Don Jaucian, writing for CNN Philippines said, "Yapan skillfully weaves the details of the town’s life through little stories of faith and redemption, stories that build up to a riveting portrait of greed, corruption, and helplessness."

Camille Anne Arcilla, writing for BusinessWorld said, "Heavy as it may seem for Christmas entertainment, but it leaves a mark to the audience, not just as a moviegoer, but also as a member of a society."

Bubbles Salvador of the Philippine Entertainment Portal called the film "intelligent, relevant, real" and adds that Yapan brilliantly tackles the issues that need to be brought to light in a film that has the elements an ordinary moviegoer looks for: a tight storyline, characters one can relate to, and a lesson at the end.

===Accolades===
The film was nominated for 10 awards in the 2016 Metro Manila Film Festival. During the festival's awards night on 29 December 2016 held at the Kia Theater in Quezon City, the film's lead actress, Irma Adlawan won the Best Actress award for her role as Kapitana. The film's cast also won Best Ensemble while the film received the Fernando Poe, Jr. Memorial Award for Excellence, which was later revoked after reports of animal cruelty in the film surfaced.
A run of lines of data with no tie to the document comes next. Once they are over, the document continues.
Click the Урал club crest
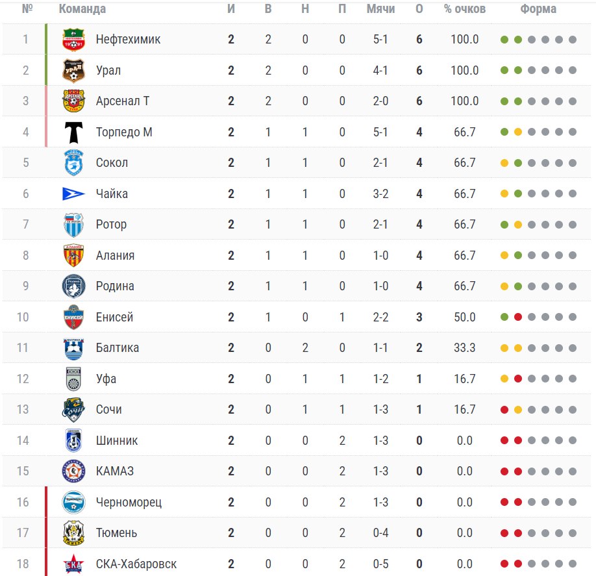Viewport: 596px width, 576px height. tap(73, 71)
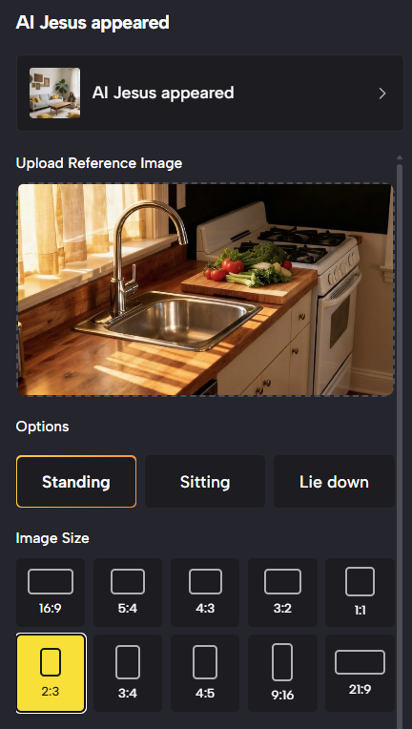Choose the Lie down pose option

(334, 482)
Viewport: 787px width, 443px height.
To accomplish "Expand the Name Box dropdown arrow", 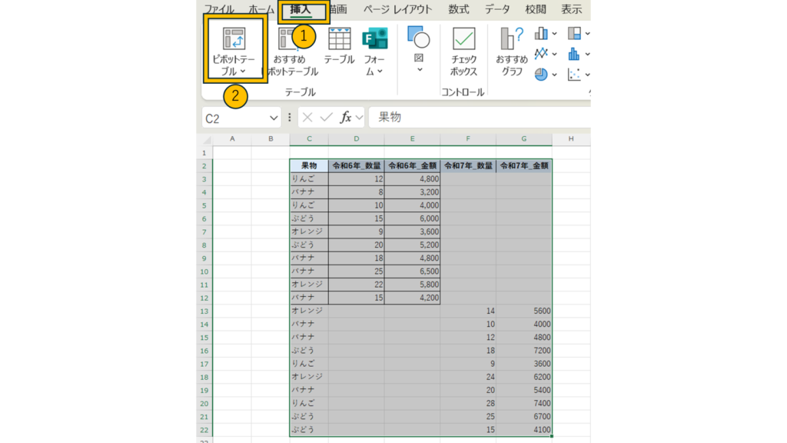I will [274, 118].
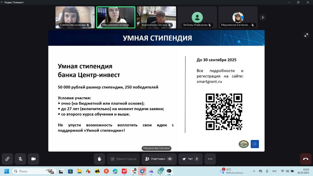
Task: Open the Чат panel
Action: tap(190, 159)
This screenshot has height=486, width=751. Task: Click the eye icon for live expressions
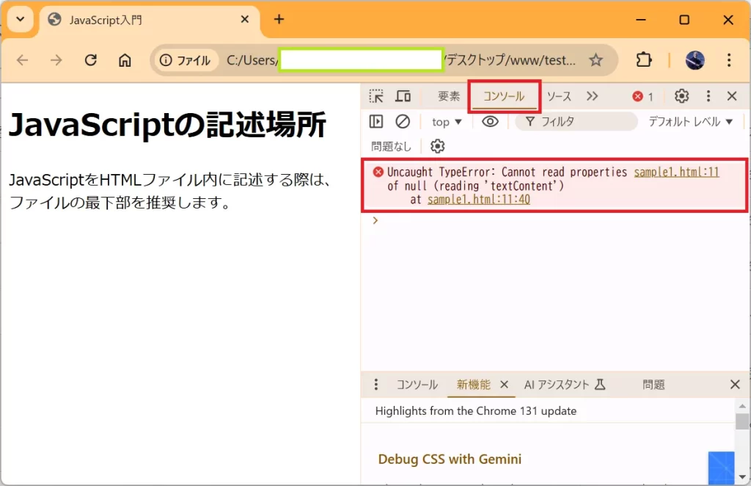[x=490, y=122]
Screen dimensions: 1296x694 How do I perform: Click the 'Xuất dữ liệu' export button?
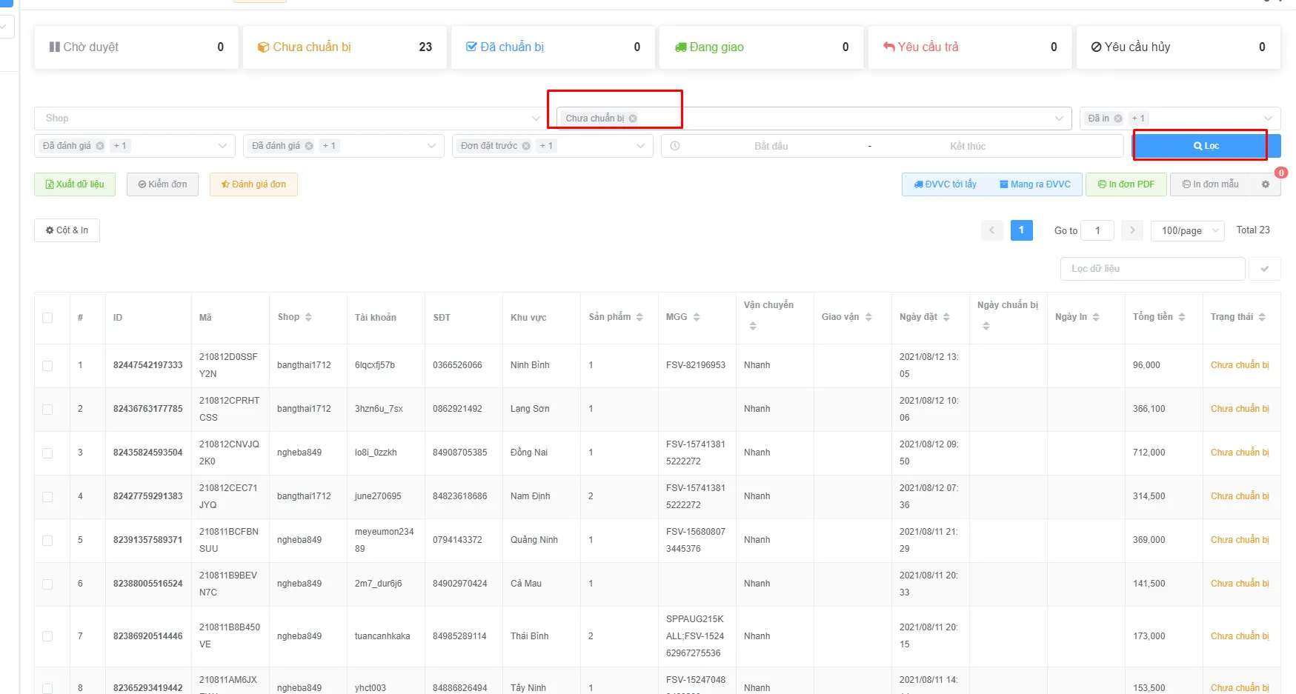(x=75, y=184)
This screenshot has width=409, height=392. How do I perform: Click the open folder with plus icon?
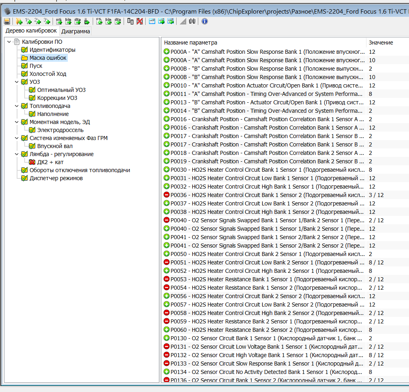tap(18, 21)
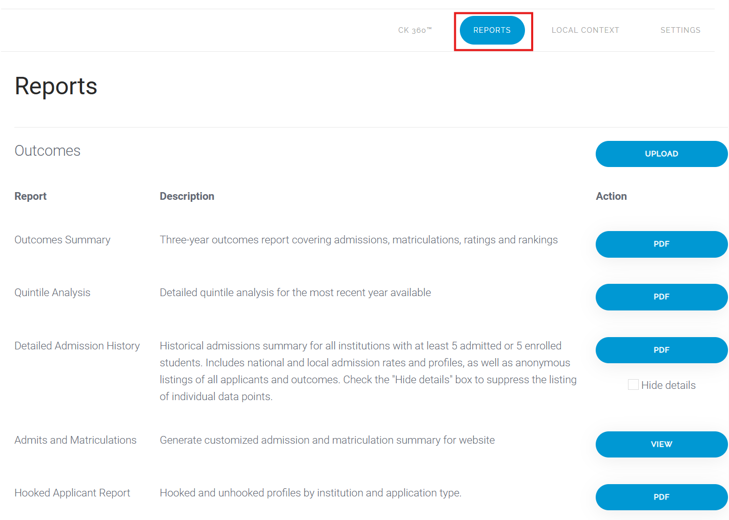This screenshot has height=520, width=729.
Task: Download Detailed Admission History PDF
Action: pos(661,350)
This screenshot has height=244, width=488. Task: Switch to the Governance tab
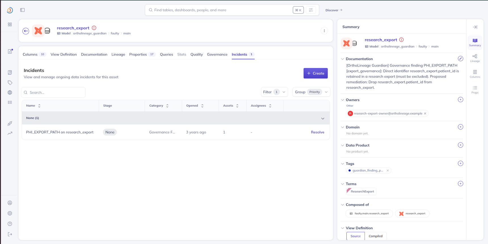(217, 54)
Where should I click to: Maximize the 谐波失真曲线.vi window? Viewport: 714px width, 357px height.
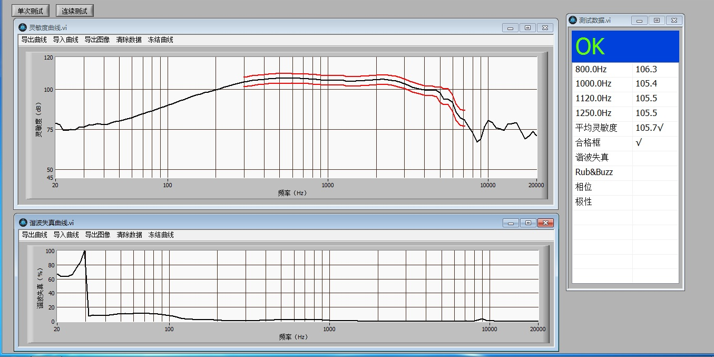528,223
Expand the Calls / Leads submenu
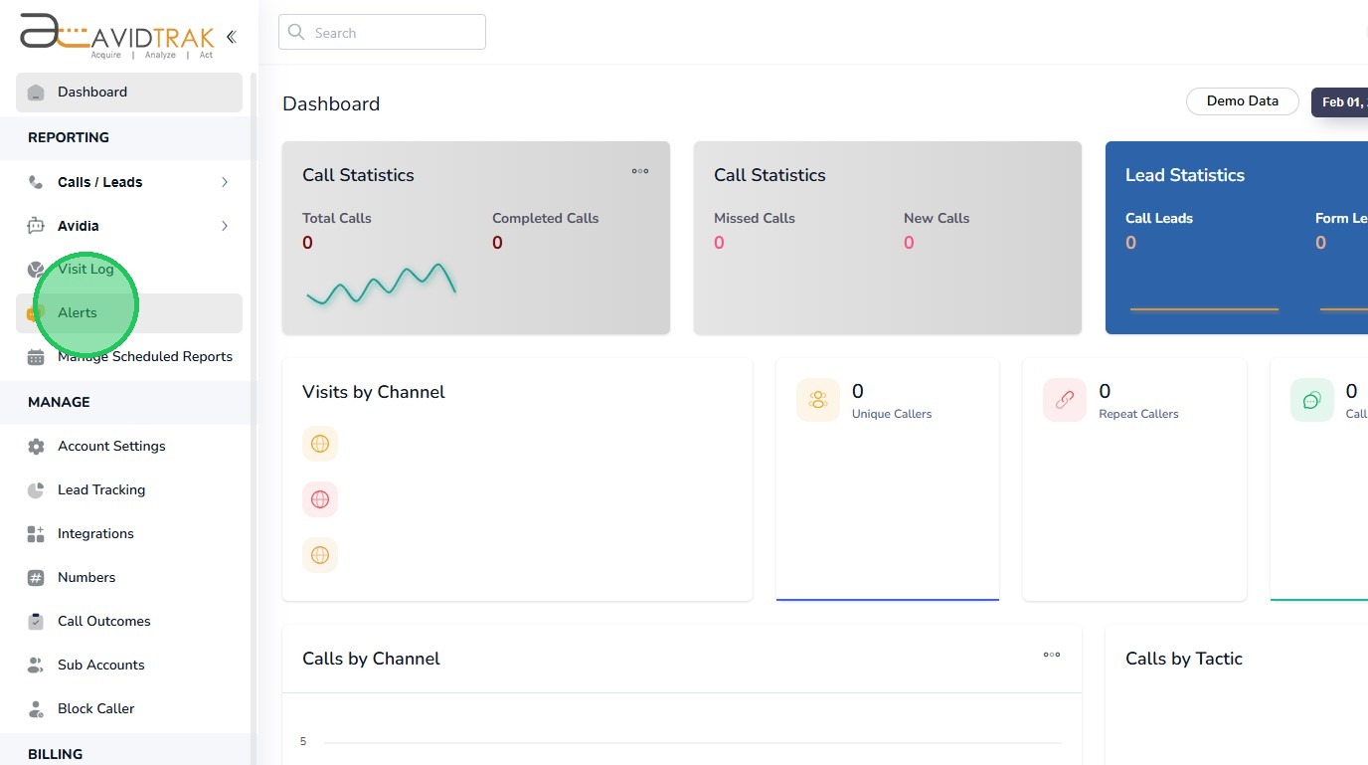1368x765 pixels. [225, 182]
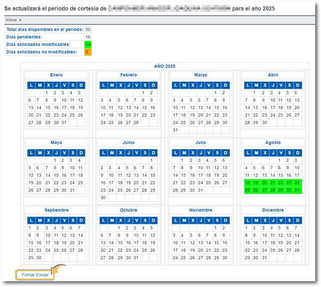Click the AÑO 2025 calendar title
This screenshot has height=287, width=321.
165,66
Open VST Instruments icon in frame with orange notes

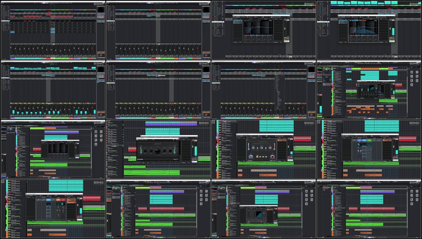coord(412,72)
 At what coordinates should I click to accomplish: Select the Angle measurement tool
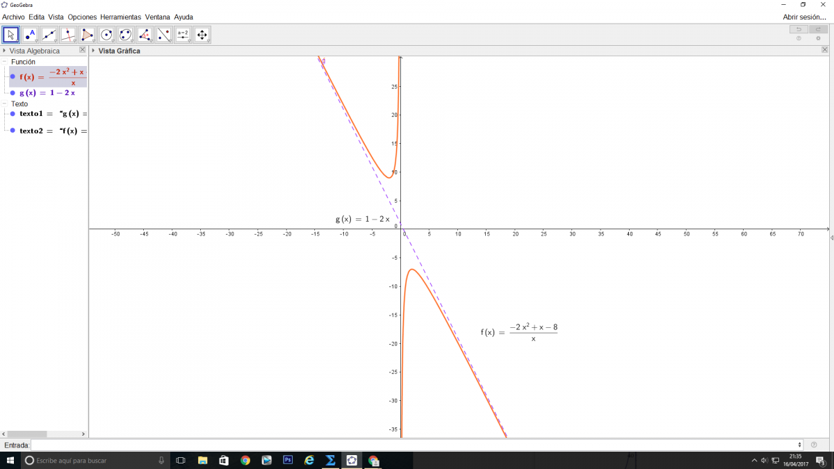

| Award | Recipient | Result |
|---|---|---|
| Best Picture |  | Nominated |
| Best Actor | Joem Bascon | Nominated |
| Best Actress | Irma Adlawan | Won |
| Best Supporting Actor | Cedrick Juan | Nominated |
| Best Supporting Actress | Mercedes Cabral | Nominated |
| Best Ensemble Cast |  | Won |
| Best Cinematography | Roland Rebutica | Nominated |
| Best Sound Design | Harold Andre Cruz Santos and Hiroko Nagai | Nominated |
| Fernando Poe Jr. Memorial Award |  | Won (Withdrawn) |
| Best Original Theme Song | Nananaghoy ang Puso Ko by Tonton Hernandez | Nominated |

==Criticism==
===Animal cruelty during filming===
The scene in the film which depicts members of Patrol Kalikasan taking a dog of a villager to later slaughter and cook it elicited controversy. Animal rights group Philippine Animal Welfare Society (PAWS) criticized the inclusion of the scene and alleged that the dog was actually killed in real life. PAWS called for an investigation regarding the certain scene saying that those involved are liable under Republic Act 8485 or the Animal Welfare Act. They pointed out that there was no permit application filed to the Bureau of Animal Industry and the Committee on Animal Welfare by either the filmmakers or the indigenous community. PAWS also added that if the dog slaughter was not deliberately filmed by the filmmakers, they said that the production team of Oro should have reported the incident instead of using the footage as part of their feature film.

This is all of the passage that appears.